Records drawn from a dataset
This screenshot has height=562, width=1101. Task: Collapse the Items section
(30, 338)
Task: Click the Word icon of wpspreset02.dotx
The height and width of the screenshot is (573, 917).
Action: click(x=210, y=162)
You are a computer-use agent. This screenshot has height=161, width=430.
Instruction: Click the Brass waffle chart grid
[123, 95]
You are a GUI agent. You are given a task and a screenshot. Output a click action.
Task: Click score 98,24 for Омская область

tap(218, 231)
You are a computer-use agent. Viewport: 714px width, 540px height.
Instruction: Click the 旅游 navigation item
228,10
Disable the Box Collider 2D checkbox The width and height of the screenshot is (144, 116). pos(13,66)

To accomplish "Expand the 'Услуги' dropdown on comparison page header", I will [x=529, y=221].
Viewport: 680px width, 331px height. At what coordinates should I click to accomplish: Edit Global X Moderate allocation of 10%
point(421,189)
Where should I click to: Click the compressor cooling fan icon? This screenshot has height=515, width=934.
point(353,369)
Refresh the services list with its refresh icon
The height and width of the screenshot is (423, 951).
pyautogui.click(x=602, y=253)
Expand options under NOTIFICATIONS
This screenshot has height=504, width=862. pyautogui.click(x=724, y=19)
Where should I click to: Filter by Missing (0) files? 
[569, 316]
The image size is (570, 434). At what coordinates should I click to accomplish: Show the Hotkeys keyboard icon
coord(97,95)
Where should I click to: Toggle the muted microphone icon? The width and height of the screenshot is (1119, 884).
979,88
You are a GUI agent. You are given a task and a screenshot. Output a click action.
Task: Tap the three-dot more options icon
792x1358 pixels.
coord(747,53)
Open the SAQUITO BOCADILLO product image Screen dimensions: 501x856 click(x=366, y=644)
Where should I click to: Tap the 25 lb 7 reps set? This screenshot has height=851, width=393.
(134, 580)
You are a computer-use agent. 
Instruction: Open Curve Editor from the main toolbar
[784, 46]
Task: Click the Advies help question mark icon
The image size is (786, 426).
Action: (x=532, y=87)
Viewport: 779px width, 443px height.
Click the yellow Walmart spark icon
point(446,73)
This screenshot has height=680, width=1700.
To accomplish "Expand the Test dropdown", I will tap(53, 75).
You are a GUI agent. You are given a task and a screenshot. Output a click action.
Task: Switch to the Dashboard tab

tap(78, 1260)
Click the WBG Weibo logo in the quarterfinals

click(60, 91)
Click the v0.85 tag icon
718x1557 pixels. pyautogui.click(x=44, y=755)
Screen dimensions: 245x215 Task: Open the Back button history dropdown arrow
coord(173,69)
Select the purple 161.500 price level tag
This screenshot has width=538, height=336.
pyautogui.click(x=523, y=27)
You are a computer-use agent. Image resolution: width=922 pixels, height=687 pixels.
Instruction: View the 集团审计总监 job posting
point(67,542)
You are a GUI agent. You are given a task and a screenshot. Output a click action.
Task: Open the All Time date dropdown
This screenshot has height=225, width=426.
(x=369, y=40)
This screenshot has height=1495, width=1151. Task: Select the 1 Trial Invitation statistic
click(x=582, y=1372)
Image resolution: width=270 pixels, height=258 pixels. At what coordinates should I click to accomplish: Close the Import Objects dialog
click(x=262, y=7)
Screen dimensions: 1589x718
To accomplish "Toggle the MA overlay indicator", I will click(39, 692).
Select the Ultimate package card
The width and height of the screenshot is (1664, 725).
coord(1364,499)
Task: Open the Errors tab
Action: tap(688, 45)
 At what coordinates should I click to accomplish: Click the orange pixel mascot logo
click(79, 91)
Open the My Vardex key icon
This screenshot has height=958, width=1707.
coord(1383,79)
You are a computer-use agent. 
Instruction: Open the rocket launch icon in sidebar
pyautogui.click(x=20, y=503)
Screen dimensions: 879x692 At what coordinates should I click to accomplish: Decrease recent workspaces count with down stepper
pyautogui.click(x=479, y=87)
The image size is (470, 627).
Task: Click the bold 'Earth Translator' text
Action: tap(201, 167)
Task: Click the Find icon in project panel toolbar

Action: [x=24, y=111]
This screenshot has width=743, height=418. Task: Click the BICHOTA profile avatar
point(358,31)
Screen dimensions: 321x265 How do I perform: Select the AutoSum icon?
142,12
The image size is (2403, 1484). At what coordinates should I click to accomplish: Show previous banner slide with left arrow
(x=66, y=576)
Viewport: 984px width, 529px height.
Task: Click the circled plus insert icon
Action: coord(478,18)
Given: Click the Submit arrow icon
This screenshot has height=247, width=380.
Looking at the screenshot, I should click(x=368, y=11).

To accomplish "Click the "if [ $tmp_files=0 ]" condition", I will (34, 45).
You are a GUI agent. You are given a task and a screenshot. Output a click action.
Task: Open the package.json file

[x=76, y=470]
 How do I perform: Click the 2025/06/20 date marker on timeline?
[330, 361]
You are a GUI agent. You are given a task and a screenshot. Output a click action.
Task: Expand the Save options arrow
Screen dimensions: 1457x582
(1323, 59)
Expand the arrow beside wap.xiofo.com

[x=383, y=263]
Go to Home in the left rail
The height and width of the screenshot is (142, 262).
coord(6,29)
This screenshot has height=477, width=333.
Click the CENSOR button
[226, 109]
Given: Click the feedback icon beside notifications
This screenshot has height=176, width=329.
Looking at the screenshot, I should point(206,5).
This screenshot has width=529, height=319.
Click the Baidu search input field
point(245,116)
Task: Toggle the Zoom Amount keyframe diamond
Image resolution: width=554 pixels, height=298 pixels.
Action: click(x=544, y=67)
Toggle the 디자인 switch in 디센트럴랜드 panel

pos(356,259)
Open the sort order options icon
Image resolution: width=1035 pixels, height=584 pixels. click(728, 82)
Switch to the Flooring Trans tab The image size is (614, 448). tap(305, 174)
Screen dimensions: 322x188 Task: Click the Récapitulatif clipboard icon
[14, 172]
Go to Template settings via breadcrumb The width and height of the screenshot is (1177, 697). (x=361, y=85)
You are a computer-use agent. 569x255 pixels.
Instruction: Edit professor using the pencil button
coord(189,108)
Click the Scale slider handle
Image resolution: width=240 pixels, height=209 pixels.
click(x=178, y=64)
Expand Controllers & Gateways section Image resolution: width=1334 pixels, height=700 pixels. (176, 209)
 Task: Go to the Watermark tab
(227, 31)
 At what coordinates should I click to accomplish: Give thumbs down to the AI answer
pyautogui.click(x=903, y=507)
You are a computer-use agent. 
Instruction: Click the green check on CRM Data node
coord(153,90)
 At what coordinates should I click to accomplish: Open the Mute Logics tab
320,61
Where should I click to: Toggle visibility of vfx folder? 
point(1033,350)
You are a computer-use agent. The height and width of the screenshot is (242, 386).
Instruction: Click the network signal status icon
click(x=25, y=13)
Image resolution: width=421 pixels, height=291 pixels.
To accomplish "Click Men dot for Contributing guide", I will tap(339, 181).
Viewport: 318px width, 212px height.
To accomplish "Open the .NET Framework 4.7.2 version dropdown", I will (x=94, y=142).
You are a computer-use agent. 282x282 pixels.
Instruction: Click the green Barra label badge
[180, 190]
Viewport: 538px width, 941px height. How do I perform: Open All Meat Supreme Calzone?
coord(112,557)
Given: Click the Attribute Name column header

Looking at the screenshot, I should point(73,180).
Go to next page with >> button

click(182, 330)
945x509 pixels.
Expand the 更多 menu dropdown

**Work instruction:** Quote every line of the data, word for word.

**Response below:**
This screenshot has height=562, width=1101. Task: Collapse the Items section
(30, 338)
Task: Click the Word icon of wpspreset02.dotx
The height and width of the screenshot is (573, 917).
Action: click(x=210, y=162)
You are a computer-use agent. This screenshot has height=161, width=430.
Instruction: Click the Brass waffle chart grid
[123, 95]
You are a GUI agent. You are given a task and a screenshot. Output a click action.
Task: Click score 98,24 for Омская область

tap(218, 231)
You are a computer-use agent. Viewport: 714px width, 540px height.
Instruction: Click the 旅游 navigation item
228,10
Disable the Box Collider 2D checkbox The width and height of the screenshot is (144, 116). pos(13,66)

To accomplish "Expand the 'Услуги' dropdown on comparison page header", I will [x=529, y=221].
Viewport: 680px width, 331px height. At what coordinates should I click to accomplish: Edit Global X Moderate allocation of 10%
point(421,189)
Where should I click to: Click the compressor cooling fan icon? This screenshot has height=515, width=934.
point(353,369)
Refresh the services list with its refresh icon
The height and width of the screenshot is (423, 951).
pyautogui.click(x=602, y=253)
Expand options under NOTIFICATIONS
This screenshot has height=504, width=862. pyautogui.click(x=724, y=19)
Where should I click to: Filter by Missing (0) files? 
[569, 316]
The image size is (570, 434). At what coordinates should I click to accomplish: Show the Hotkeys keyboard icon
coord(97,95)
Where should I click to: Toggle the muted microphone icon? The width and height of the screenshot is (1119, 884).
979,88
You are a GUI agent. You are given a task and a screenshot. Output a click action.
Task: Tap the three-dot more options icon
792x1358 pixels.
coord(747,53)
Open the SAQUITO BOCADILLO product image Screen dimensions: 501x856 click(x=366, y=644)
Where should I click to: Tap the 25 lb 7 reps set? This screenshot has height=851, width=393.
(134, 580)
You are a computer-use agent. 
Instruction: Open Curve Editor from the main toolbar
[784, 46]
Task: Click the Advies help question mark icon
The image size is (786, 426).
Action: (x=532, y=87)
Viewport: 779px width, 443px height.
Click the yellow Walmart spark icon
point(446,73)
This screenshot has height=680, width=1700.
To accomplish "Expand the Test dropdown", I will tap(53, 75).
You are a GUI agent. You are given a task and a screenshot. Output a click action.
Task: Switch to the Dashboard tab

tap(78, 1260)
Click the WBG Weibo logo in the quarterfinals

click(60, 91)
Click the v0.85 tag icon
718x1557 pixels. pyautogui.click(x=44, y=755)
Screen dimensions: 245x215 Task: Open the Back button history dropdown arrow
coord(173,69)
Select the purple 161.500 price level tag
This screenshot has width=538, height=336.
pyautogui.click(x=523, y=27)
You are a computer-use agent. Image resolution: width=922 pixels, height=687 pixels.
Instruction: View the 集团审计总监 job posting
point(67,542)
You are a GUI agent. You are given a task and a screenshot. Output a click action.
Task: Open the All Time date dropdown
This screenshot has height=225, width=426.
(x=369, y=40)
This screenshot has height=1495, width=1151. Task: Select the 1 Trial Invitation statistic
click(x=582, y=1372)
Image resolution: width=270 pixels, height=258 pixels. At what coordinates should I click to accomplish: Close the Import Objects dialog
click(x=262, y=7)
Screen dimensions: 1589x718
To accomplish "Toggle the MA overlay indicator", I will click(39, 692).
Select the Ultimate package card
The width and height of the screenshot is (1664, 725).
coord(1364,499)
Task: Open the Errors tab
Action: tap(688, 45)
 At what coordinates should I click to accomplish: Click the orange pixel mascot logo
click(79, 91)
Open the My Vardex key icon
This screenshot has height=958, width=1707.
coord(1383,79)
You are a computer-use agent. 
Instruction: Open the rocket launch icon in sidebar
pyautogui.click(x=20, y=503)
Screen dimensions: 879x692 At what coordinates should I click to accomplish: Decrease recent workspaces count with down stepper
pyautogui.click(x=479, y=87)
The image size is (470, 627).
Task: Click the bold 'Earth Translator' text
Action: tap(201, 167)
Task: Click the Find icon in project panel toolbar

Action: [x=24, y=111]
This screenshot has width=743, height=418. Task: Click the BICHOTA profile avatar
point(358,31)
Screen dimensions: 321x265 How do I perform: Select the AutoSum icon?
142,12
The image size is (2403, 1484). At what coordinates should I click to accomplish: Show previous banner slide with left arrow
(x=66, y=576)
Viewport: 984px width, 529px height.
Task: Click the circled plus insert icon
Action: coord(478,18)
Given: Click the Submit arrow icon
This screenshot has height=247, width=380.
Looking at the screenshot, I should click(x=368, y=11).

To accomplish "Click the "if [ $tmp_files=0 ]" condition", I will (34, 45).
You are a GUI agent. You are given a task and a screenshot. Output a click action.
Task: Open the package.json file

[x=76, y=470]
 How do I perform: Click the 2025/06/20 date marker on timeline?
[330, 361]
You are a GUI agent. You are given a task and a screenshot. Output a click action.
Task: Expand the Save options arrow
Screen dimensions: 1457x582
(1323, 59)
Expand the arrow beside wap.xiofo.com

[x=383, y=263]
Go to Home in the left rail
The height and width of the screenshot is (142, 262).
coord(6,29)
This screenshot has height=477, width=333.
Click the CENSOR button
[226, 109]
Given: Click the feedback icon beside notifications
This screenshot has height=176, width=329.
Looking at the screenshot, I should point(206,5).
This screenshot has width=529, height=319.
Click the Baidu search input field
point(245,116)
Task: Toggle the Zoom Amount keyframe diamond
Image resolution: width=554 pixels, height=298 pixels.
Action: click(x=544, y=67)
Toggle the 디자인 switch in 디센트럴랜드 panel

pos(356,259)
Open the sort order options icon
Image resolution: width=1035 pixels, height=584 pixels. click(728, 82)
Switch to the Flooring Trans tab The image size is (614, 448). tap(305, 174)
Screen dimensions: 322x188 Task: Click the Récapitulatif clipboard icon
[14, 172]
Go to Template settings via breadcrumb The width and height of the screenshot is (1177, 697). (x=361, y=85)
You are a computer-use agent. 569x255 pixels.
Instruction: Edit professor using the pencil button
coord(189,108)
Click the Scale slider handle
Image resolution: width=240 pixels, height=209 pixels.
click(x=178, y=64)
Expand Controllers & Gateways section Image resolution: width=1334 pixels, height=700 pixels. (176, 209)
 Task: Go to the Watermark tab
(227, 31)
 At what coordinates should I click to accomplish: Give thumbs down to the AI answer
pyautogui.click(x=903, y=507)
You are a computer-use agent. 
Instruction: Click the green check on CRM Data node
coord(153,90)
 At what coordinates should I click to accomplish: Open the Mute Logics tab
320,61
Where should I click to: Toggle visibility of vfx folder? 
point(1033,350)
You are a computer-use agent. The height and width of the screenshot is (242, 386).
Instruction: Click the network signal status icon
click(x=25, y=13)
Image resolution: width=421 pixels, height=291 pixels.
To accomplish "Click Men dot for Contributing guide", I will tap(339, 181).
Viewport: 318px width, 212px height.
To accomplish "Open the .NET Framework 4.7.2 version dropdown", I will (x=94, y=142).
You are a computer-use agent. 282x282 pixels.
Instruction: Click the green Barra label badge
[180, 190]
Viewport: 538px width, 941px height. How do I perform: Open All Meat Supreme Calzone?
coord(112,557)
Given: Click the Attribute Name column header

Looking at the screenshot, I should point(73,180).
Go to next page with >> button

click(182, 330)
945x509 pixels.
Expand the 更多 menu dropdown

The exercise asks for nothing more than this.